The FGLSS paper helped start it all.
Uriel Feige, Shafi Goldwasser, Laszlo Lovasz, Shmuel Safra and Mario
Szegedy.
Interactive Proofs and the Hardness of Approximating Cliques.
Journal of the ACM, Vol. 43, No. 2, March 1996, pp. 268--292.
The relation to approximation of NP-hard optimization problems
made the study of interactive proofs and their variants a main-stream
research area.
Much of my work on the theory of interactive proofs is related to error
reduction for two-prover one-round proof systems. References to this work
can be found in the following survey.
Uriel Feige.
Error reduction by parallel repetition -- the state of the art.
Technical report CS95-32 of the Weizmann Institute, 1995.
The Lovasz theta function was conjectured to approximate the size of the
maximum independent set within a ratio of $O(\sqrt n)$.
The following paper refutes this conjecture.
Uriel Feige.
Randomized Graph Products, Chromatic Numbers, and the
Lovasz theta Function.
Combinatorica 17 (1) 79--90, 1997.
Goemans and Williamson introduced the random hyperplane rounding technique for semidefinite programming, and obtained an approximation ratio of roughly 0.87856 for MAX CUT. The following paper shows some of the difficulties involved in improving the approximation ratio.
Uriel Feige and Gideon Schechtman.
On the optimality of the random hyperplane rounding technique for MAX CUT.
To appear in Random Structures and Algorithms.
The following two papers present essentially best possible hardness of
approximation results for two central problems.
Uriel Feige.
A Threshold of ln n for Approximating Set Cover.
Journal of the ACM, 45(4), 634--652, July 1998.
Uriel Feige and Joe Kilian.
Zero Knowledge and the Chromatic Number.
Journal of Computer and System Sciences, 57(2), 187--199, October 1998.
Now to some positive results. My first paper on approximation algorithms was
written while I was still under the influence of two prover proof systems.
(In fact, also the FGLSS paper and the set cover paper started from
observations that came up
while studying parallel repetition of two prover proof systems.)
Uriel Feige and Michel Goemans.
Approximating the value of two prover proof systems,
with applications to MAX 2SAT and MAX DICUT.
Proc. of 3rd Israel Symposium on the Theory of Computing and
Systems, 182--189, 1995.
The following survey includes some research directions I have been playing
with. (However, the paper with Schechtman, referred to above, later showed
that some of these directions are not as promising as I initially hoped.)
Uriel Feige.
Randomized rounding of semidefinite programs -- variations on the MAX CUT
example.
Randomization, Approximation, and Combinatorial Optimization,
Proceedings of Random-Approx'99,
Lecture Notes in Computer Science 1671, Springer 1999, 189--196.

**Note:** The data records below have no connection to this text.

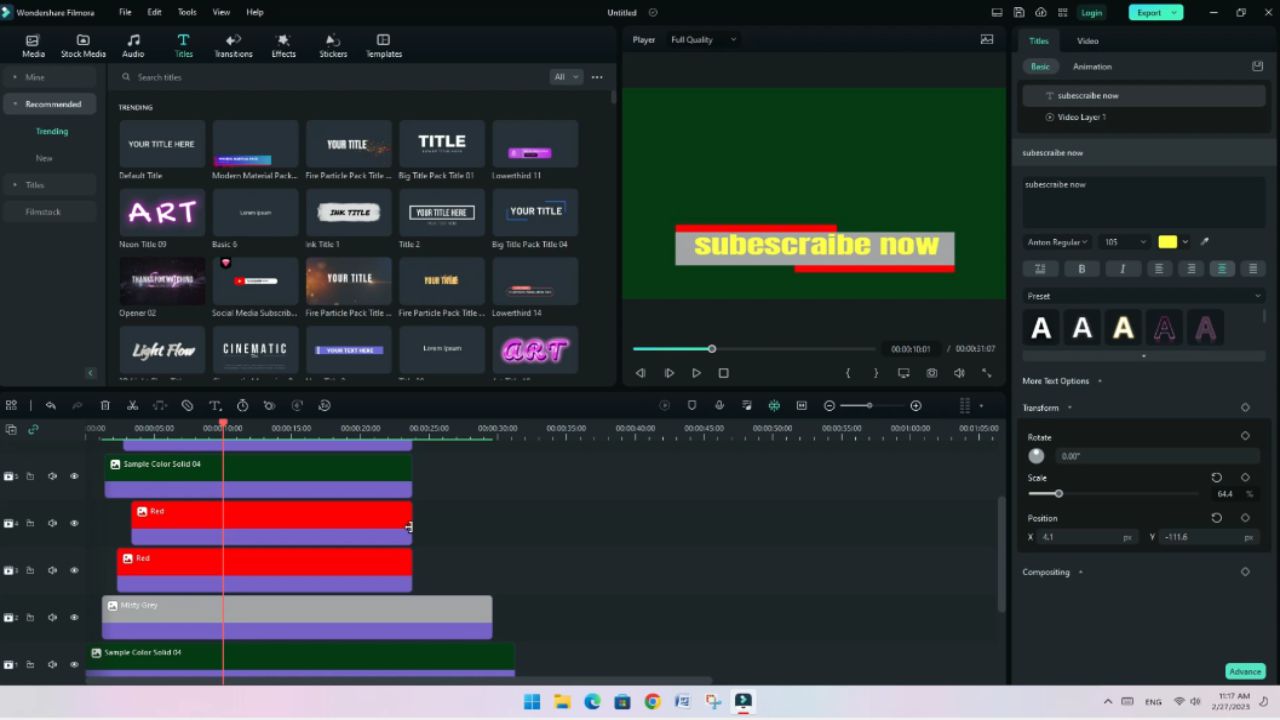Switch to the Animation tab
The image size is (1280, 720).
1092,66
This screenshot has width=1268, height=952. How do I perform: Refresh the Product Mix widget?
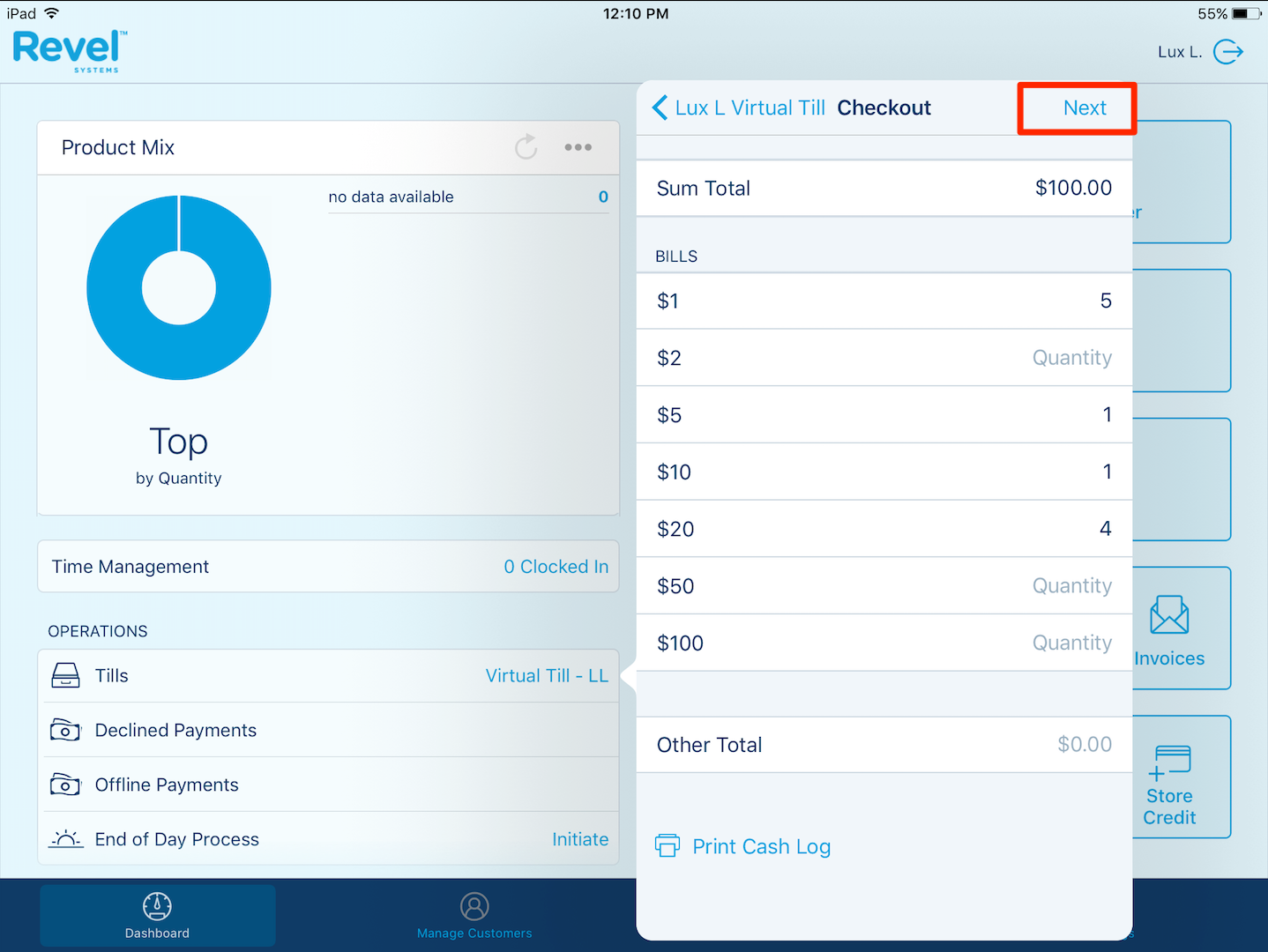[x=526, y=147]
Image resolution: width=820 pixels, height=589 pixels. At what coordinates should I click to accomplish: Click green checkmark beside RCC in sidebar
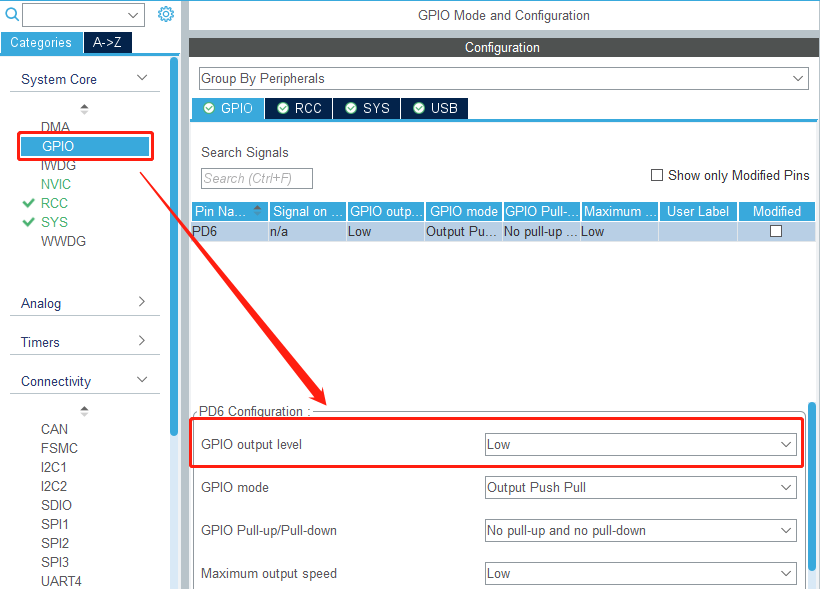click(28, 203)
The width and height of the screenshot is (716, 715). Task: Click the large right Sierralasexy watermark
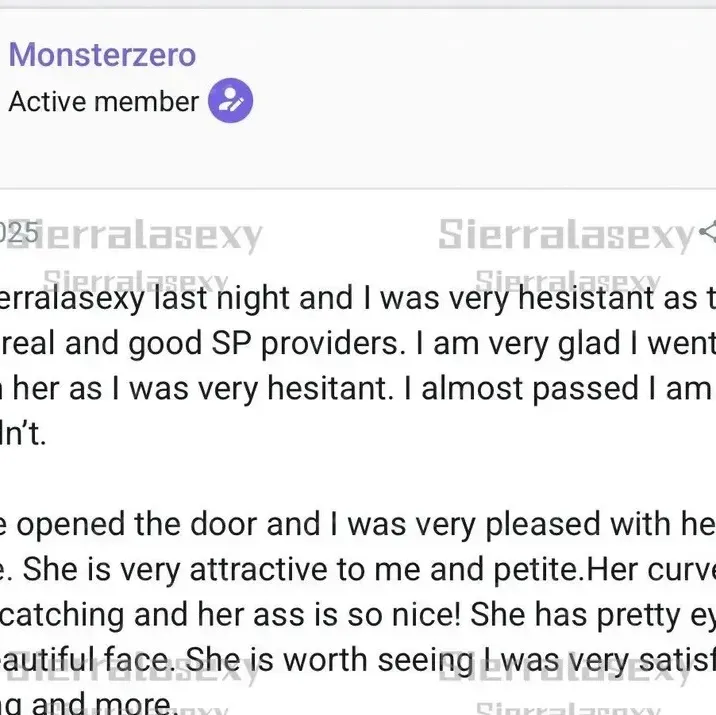click(567, 235)
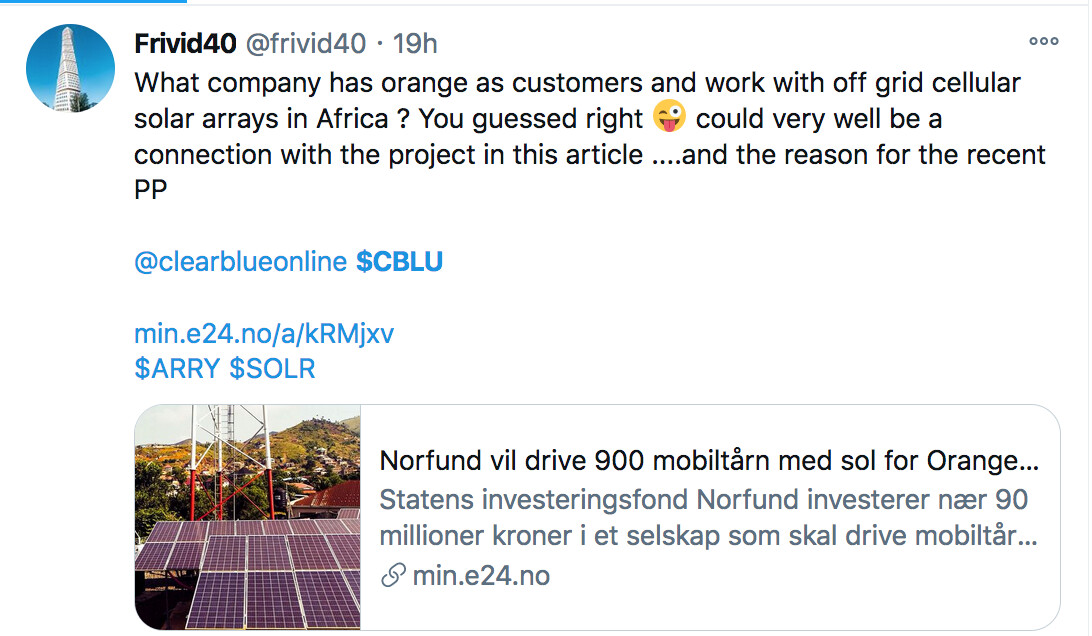
Task: Click the min.e24.no domain in card footer
Action: pos(481,576)
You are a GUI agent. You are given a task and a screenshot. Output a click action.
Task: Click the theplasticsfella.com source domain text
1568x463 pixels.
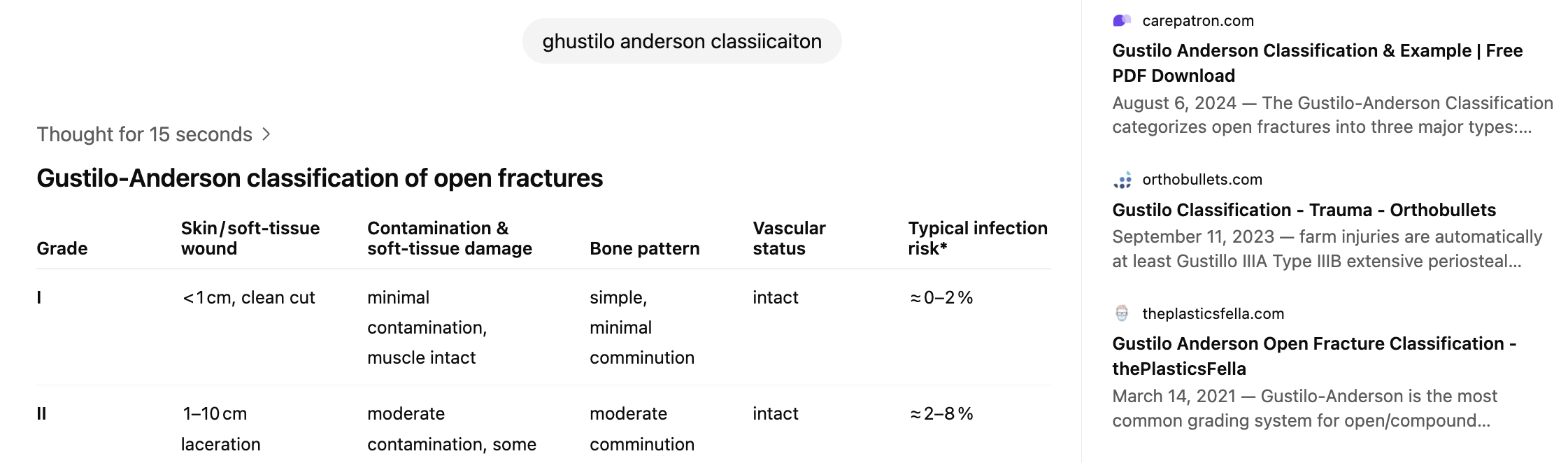(x=1213, y=314)
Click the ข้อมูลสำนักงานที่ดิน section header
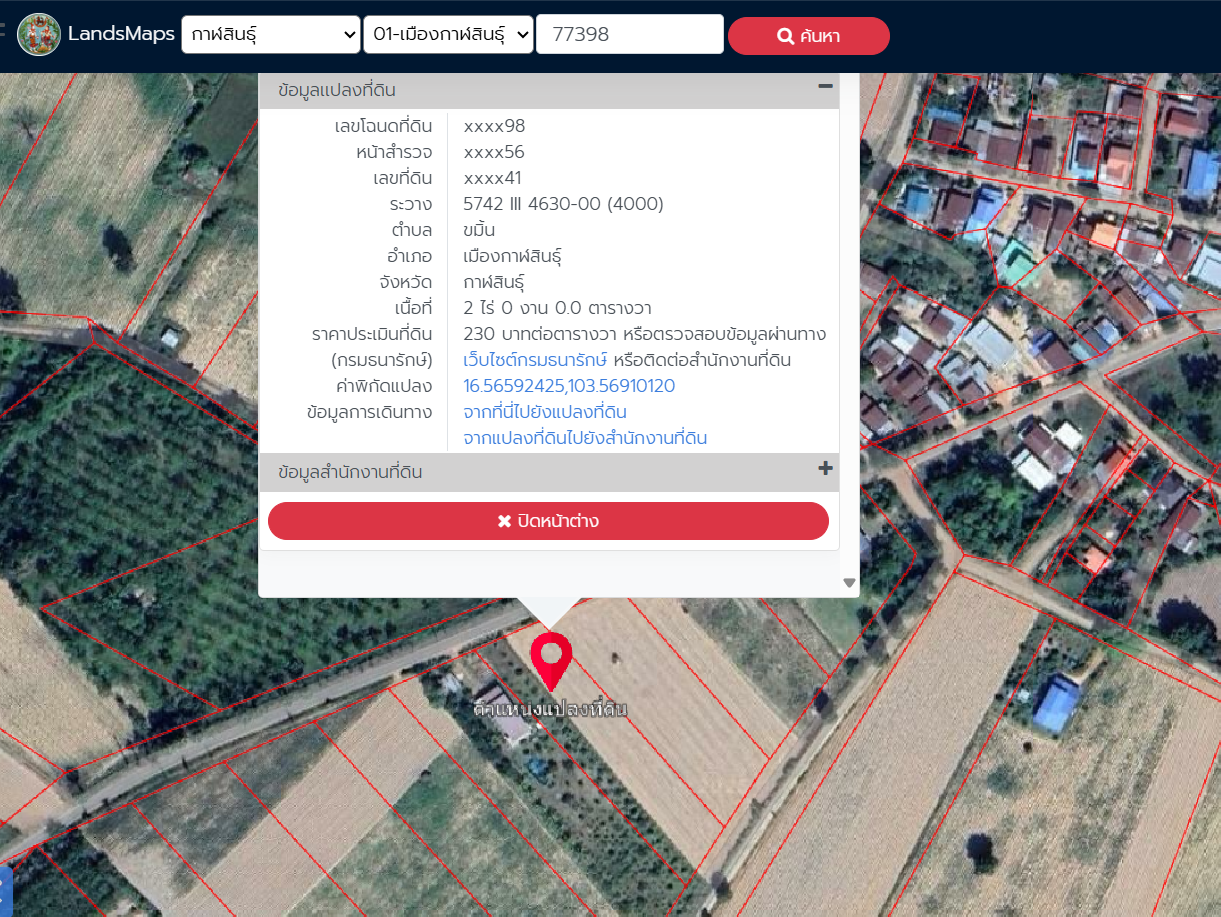The height and width of the screenshot is (917, 1221). click(350, 472)
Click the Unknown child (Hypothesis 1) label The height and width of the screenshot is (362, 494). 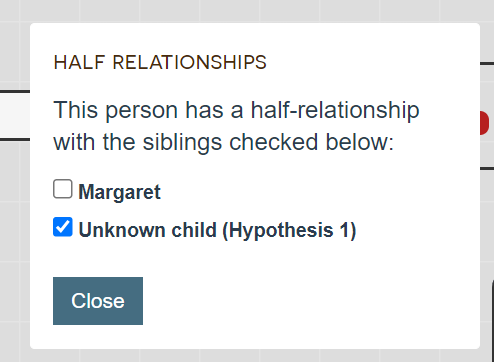(217, 230)
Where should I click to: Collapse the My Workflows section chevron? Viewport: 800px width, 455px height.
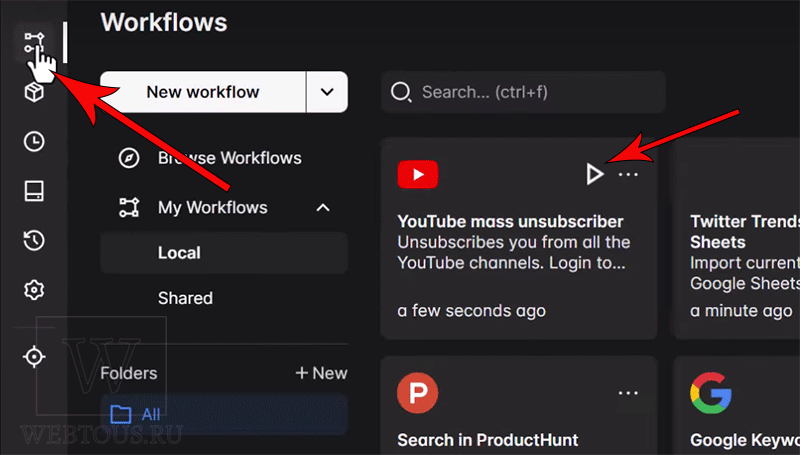pyautogui.click(x=323, y=208)
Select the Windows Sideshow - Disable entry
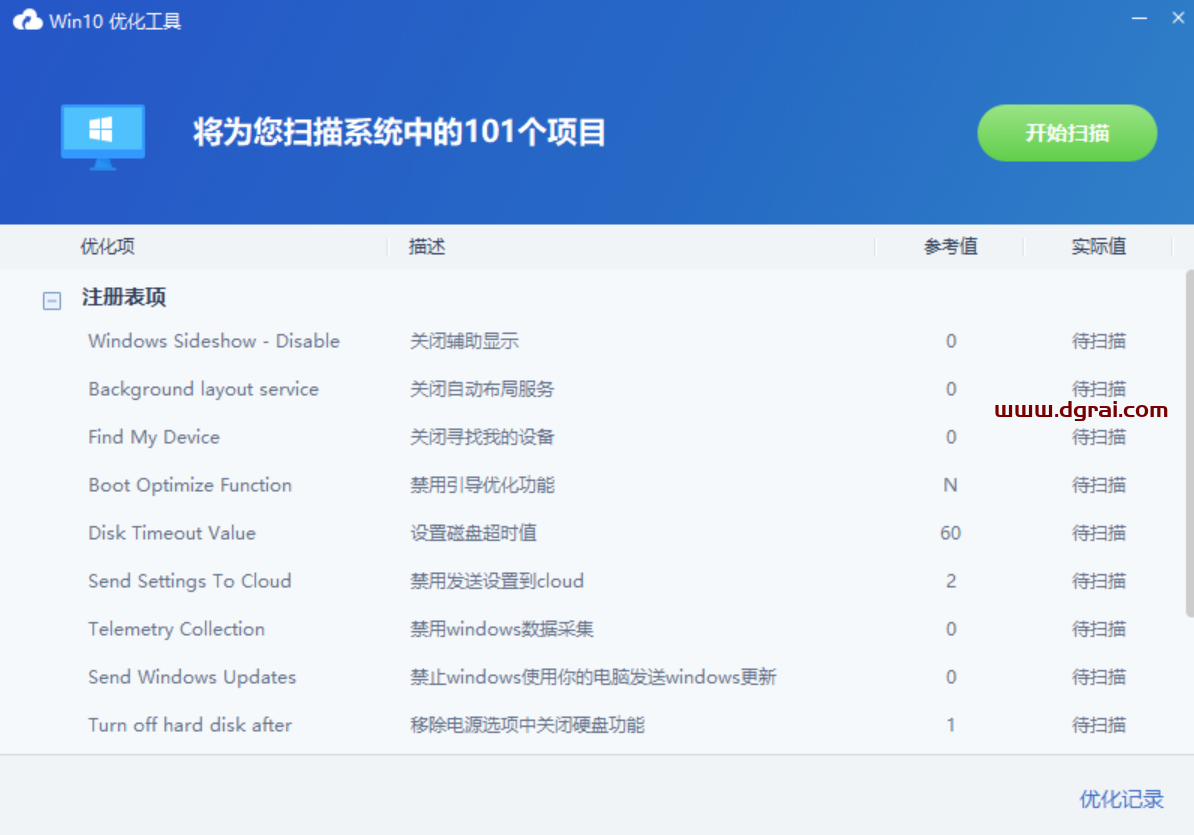 [x=213, y=341]
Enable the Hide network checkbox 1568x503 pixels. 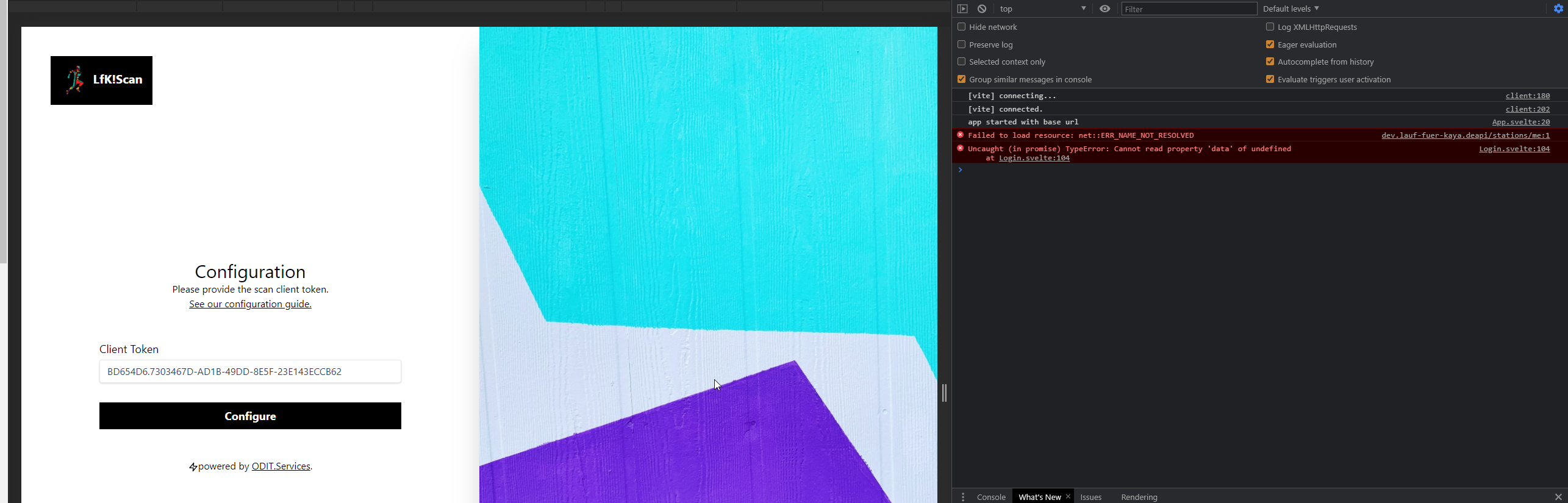tap(962, 27)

Despite the great advances in our understanding of approximability of
NP-hard combinatorial optimization problems, for some well known
problems there still remain huge gaps in our knowledge.
This motivated the following two papers.
Uriel Feige.
Approximating the bandwidth via volume respecting embeddings.
Journal of Computer and System Sciences, 60(3), 510--539, June 2000.
Uriel Feige and Robert Krauthgamer.
A polylogarithmic approximation of the minimum bisection.
SIAM Journal on Computing, 31(4): 1090--1118 (2002).
Realizing that some problems are immune against approximation algorithms,
we seek other ways of coping with NP-hardness.
Uriel Feige and Joe Kilian.
Heuristics for semirandom graph problems.
Journal of Computer and System Sciences, 63, 639--671 (2001).
Good approximation
algorithms can often serve as heuristics that work well on average. This
is the topic of the following paper.
Uriel Feige.
Relations between average case complexity and approximation
complexity.
Proceedings of 34th STOC, 2002,
534--543.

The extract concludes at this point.